- **Material for the task**

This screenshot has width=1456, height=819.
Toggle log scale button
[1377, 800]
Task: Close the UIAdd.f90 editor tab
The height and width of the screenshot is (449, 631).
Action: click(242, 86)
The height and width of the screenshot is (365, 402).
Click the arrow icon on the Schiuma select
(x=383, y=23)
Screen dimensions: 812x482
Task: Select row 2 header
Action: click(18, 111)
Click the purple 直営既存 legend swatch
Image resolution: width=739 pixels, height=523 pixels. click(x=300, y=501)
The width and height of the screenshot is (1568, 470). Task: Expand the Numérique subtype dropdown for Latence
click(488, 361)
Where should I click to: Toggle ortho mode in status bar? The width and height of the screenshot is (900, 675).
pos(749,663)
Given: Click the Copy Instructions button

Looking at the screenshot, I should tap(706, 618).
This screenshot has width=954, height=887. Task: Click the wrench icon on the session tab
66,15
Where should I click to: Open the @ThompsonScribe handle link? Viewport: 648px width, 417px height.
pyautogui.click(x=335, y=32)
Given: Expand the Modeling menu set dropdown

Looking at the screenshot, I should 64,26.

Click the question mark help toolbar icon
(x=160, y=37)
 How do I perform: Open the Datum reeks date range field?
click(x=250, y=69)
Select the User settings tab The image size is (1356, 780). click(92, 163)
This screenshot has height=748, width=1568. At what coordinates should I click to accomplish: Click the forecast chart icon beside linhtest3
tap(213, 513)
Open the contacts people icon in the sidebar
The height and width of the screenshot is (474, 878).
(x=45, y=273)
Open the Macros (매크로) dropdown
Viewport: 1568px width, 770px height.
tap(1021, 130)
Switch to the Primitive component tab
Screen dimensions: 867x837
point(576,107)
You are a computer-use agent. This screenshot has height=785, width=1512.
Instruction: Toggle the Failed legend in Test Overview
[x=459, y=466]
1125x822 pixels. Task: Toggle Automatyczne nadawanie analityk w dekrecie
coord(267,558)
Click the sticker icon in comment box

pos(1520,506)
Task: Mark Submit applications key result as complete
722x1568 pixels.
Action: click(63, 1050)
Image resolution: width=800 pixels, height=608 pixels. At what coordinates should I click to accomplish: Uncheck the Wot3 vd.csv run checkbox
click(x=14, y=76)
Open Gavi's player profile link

- **Exercise**
Nothing but the lines from the one holding "You are a computer-use" through the end of the listing above should appear, each exactly as given.

- **Solution to this exercise**
You are a computer-use agent. This screenshot has height=785, width=1512.
Instruction: Toggle the Failed legend in Test Overview
[x=459, y=466]
1125x822 pixels. Task: Toggle Automatyczne nadawanie analityk w dekrecie
coord(267,558)
Click the sticker icon in comment box

pos(1520,506)
Task: Mark Submit applications key result as complete
722x1568 pixels.
Action: click(63, 1050)
Image resolution: width=800 pixels, height=608 pixels. At what coordinates should I click to accomplish: Uncheck the Wot3 vd.csv run checkbox
click(x=14, y=76)
Open Gavi's player profile link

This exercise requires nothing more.